Your task:
Reproduce the following material verbatim, line for line.

────────────────

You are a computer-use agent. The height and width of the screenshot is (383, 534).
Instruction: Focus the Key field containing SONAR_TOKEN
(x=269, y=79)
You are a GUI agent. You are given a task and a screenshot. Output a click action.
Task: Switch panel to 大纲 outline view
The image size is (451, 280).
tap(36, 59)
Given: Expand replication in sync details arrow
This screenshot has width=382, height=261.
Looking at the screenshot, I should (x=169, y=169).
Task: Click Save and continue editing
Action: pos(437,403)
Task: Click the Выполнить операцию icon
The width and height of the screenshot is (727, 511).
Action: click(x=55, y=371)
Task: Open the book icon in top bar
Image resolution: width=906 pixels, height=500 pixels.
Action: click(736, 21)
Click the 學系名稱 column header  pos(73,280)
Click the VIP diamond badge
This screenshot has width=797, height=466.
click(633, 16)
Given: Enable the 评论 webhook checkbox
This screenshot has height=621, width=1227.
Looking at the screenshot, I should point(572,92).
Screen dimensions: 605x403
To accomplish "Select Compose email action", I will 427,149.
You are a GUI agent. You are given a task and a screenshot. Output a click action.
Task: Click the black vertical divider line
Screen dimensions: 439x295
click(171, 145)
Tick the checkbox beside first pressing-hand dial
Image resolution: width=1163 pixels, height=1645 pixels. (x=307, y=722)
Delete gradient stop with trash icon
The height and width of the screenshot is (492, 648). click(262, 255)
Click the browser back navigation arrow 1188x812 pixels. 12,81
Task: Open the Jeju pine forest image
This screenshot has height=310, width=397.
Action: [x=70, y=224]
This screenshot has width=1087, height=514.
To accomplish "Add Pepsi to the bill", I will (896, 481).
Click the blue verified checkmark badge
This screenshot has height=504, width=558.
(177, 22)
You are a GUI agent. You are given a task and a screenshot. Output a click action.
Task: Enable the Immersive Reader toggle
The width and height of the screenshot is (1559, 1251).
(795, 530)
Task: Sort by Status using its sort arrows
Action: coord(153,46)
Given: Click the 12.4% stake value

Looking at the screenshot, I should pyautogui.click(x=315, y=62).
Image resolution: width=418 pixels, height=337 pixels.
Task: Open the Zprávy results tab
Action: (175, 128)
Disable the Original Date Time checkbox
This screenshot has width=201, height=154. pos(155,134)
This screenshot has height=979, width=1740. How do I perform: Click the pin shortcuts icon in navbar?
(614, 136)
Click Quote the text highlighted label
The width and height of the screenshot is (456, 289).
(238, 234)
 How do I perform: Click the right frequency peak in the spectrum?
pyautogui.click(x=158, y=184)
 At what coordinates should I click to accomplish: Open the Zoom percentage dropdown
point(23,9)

────────────────

Response:
You are a computer-use agent. The height and width of the screenshot is (383, 534).
Instruction: Focus the Key field containing SONAR_TOKEN
(x=269, y=79)
You are a GUI agent. You are given a task and a screenshot. Output a click action.
Task: Switch panel to 大纲 outline view
The image size is (451, 280).
tap(36, 59)
Given: Expand replication in sync details arrow
This screenshot has width=382, height=261.
Looking at the screenshot, I should (x=169, y=169).
Task: Click Save and continue editing
Action: pos(437,403)
Task: Click the Выполнить операцию icon
The width and height of the screenshot is (727, 511).
Action: click(x=55, y=371)
Task: Open the book icon in top bar
Image resolution: width=906 pixels, height=500 pixels.
Action: click(736, 21)
Click the 學系名稱 column header  pos(73,280)
Click the VIP diamond badge
This screenshot has width=797, height=466.
click(633, 16)
Given: Enable the 评论 webhook checkbox
This screenshot has height=621, width=1227.
Looking at the screenshot, I should point(572,92).
Screen dimensions: 605x403
To accomplish "Select Compose email action", I will 427,149.
You are a GUI agent. You are given a task and a screenshot. Output a click action.
Task: Click the black vertical divider line
Screen dimensions: 439x295
click(171, 145)
Tick the checkbox beside first pressing-hand dial
Image resolution: width=1163 pixels, height=1645 pixels. (x=307, y=722)
Delete gradient stop with trash icon
The height and width of the screenshot is (492, 648). click(262, 255)
Click the browser back navigation arrow 1188x812 pixels. 12,81
Task: Open the Jeju pine forest image
This screenshot has height=310, width=397.
Action: [x=70, y=224]
This screenshot has width=1087, height=514.
To accomplish "Add Pepsi to the bill", I will (896, 481).
Click the blue verified checkmark badge
This screenshot has height=504, width=558.
(177, 22)
You are a GUI agent. You are given a task and a screenshot. Output a click action.
Task: Enable the Immersive Reader toggle
The width and height of the screenshot is (1559, 1251).
(795, 530)
Task: Sort by Status using its sort arrows
Action: coord(153,46)
Given: Click the 12.4% stake value

Looking at the screenshot, I should pyautogui.click(x=315, y=62).
Image resolution: width=418 pixels, height=337 pixels.
Task: Open the Zprávy results tab
Action: (175, 128)
Disable the Original Date Time checkbox
This screenshot has width=201, height=154. pos(155,134)
This screenshot has height=979, width=1740. How do I perform: Click the pin shortcuts icon in navbar?
(614, 136)
Click Quote the text highlighted label
The width and height of the screenshot is (456, 289).
(238, 234)
 How do I perform: Click the right frequency peak in the spectrum?
pyautogui.click(x=158, y=184)
 At what coordinates should I click to accomplish: Open the Zoom percentage dropdown
point(23,9)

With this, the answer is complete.